*** DATA TO EXAMINE ***

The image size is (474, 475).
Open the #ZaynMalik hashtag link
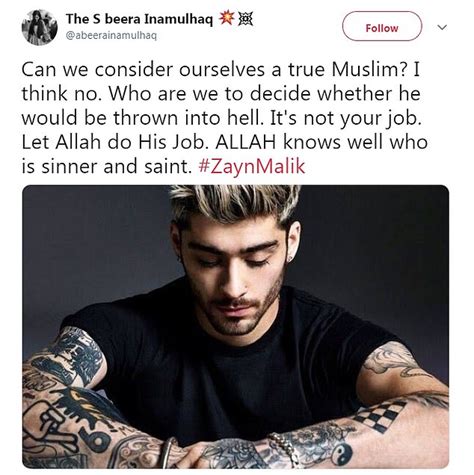point(252,166)
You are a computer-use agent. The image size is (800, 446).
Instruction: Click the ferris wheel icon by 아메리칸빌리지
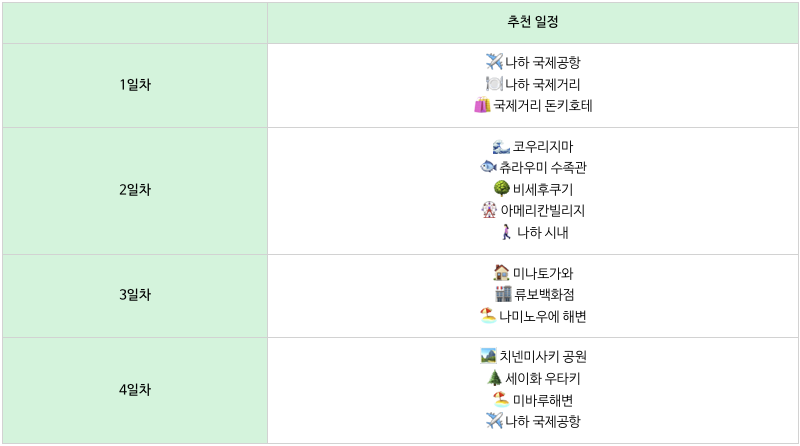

*** End of DATA TO EXAMINE ***

- [EXERCISE DETAILS]
For an answer, give a copy of every line in the listing that holds the word "size".

- [REPLY]
The image size is (474, 475).
You are a computer-use agent. The image size is (800, 446).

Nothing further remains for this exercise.